TB – FERON , INTERFERON GAMMA RELEASE ASSAY, BLOOD

TB-Feron, Interferon Gamma Release Assay (IGRA), Blood

What it is

The TB-Feron, Interferon Gamma Release Assay (IGRA) is a blood test used to detect latent or active tuberculosis (TB) infection. It works by measuring the immune system’s release of interferon-gamma (IFN-γ) when blood cells are exposed to Mycobacterium tuberculosis antigens. Unlike the traditional Mantoux tuberculin skin test, IGRA does not cross-react with the BCG vaccine, making it more specific.

Uses

This test is used to diagnose latent TB infection (LTBI) and to support the evaluation of suspected active TB, especially in individuals with a history of BCG vaccination. It is commonly ordered for healthcare workers, people exposed to TB patients, immunocompromised individuals, and those preparing for organ transplant or immunosuppressive therapy.

Symptoms That May Lead to the Test

Although IGRA is often performed as a screening tool (even without symptoms), doctors may recommend it if you have been in close contact with someone with TB or if you have symptoms such as persistent cough lasting more than 2–3 weeks, unexplained weight loss, night sweats, prolonged fever, fatigue, or coughing up blood (hemoptysis).

Abnormal Results

Positive IGRA: Indicates likely infection with Mycobacterium tuberculosis. Additional tests (chest X-ray, sputum culture) are required to distinguish between latent and active TB.
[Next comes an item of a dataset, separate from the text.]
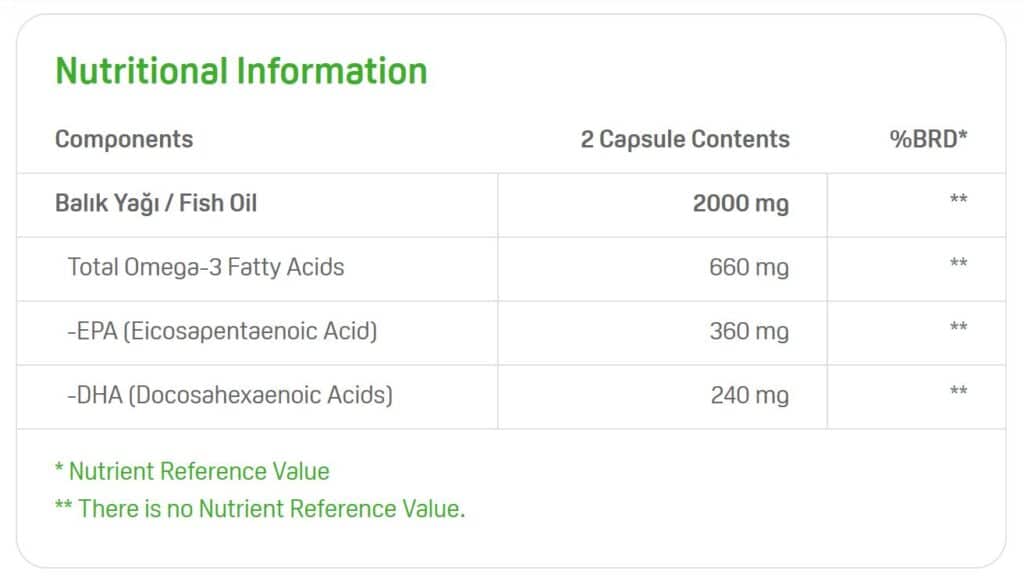Image resolution: width=1024 pixels, height=578 pixels.
Task: Click the 240 mg value
Action: pos(749,396)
Negative IGRA: Suggests no evidence of TB infection. However, a false negative may occur in people with weakened immune systems (e.g., HIV/AIDS, chemotherapy patients) or in very early infection.

Indeterminate/Borderline Result: May indicate technical issues, insufficient immune response, or the need for repeat testing.

Risks

The test requires a standard blood draw, with minimal risks such as slight pain, bruising, or dizziness at the puncture site. These effects are usually temporary and mild.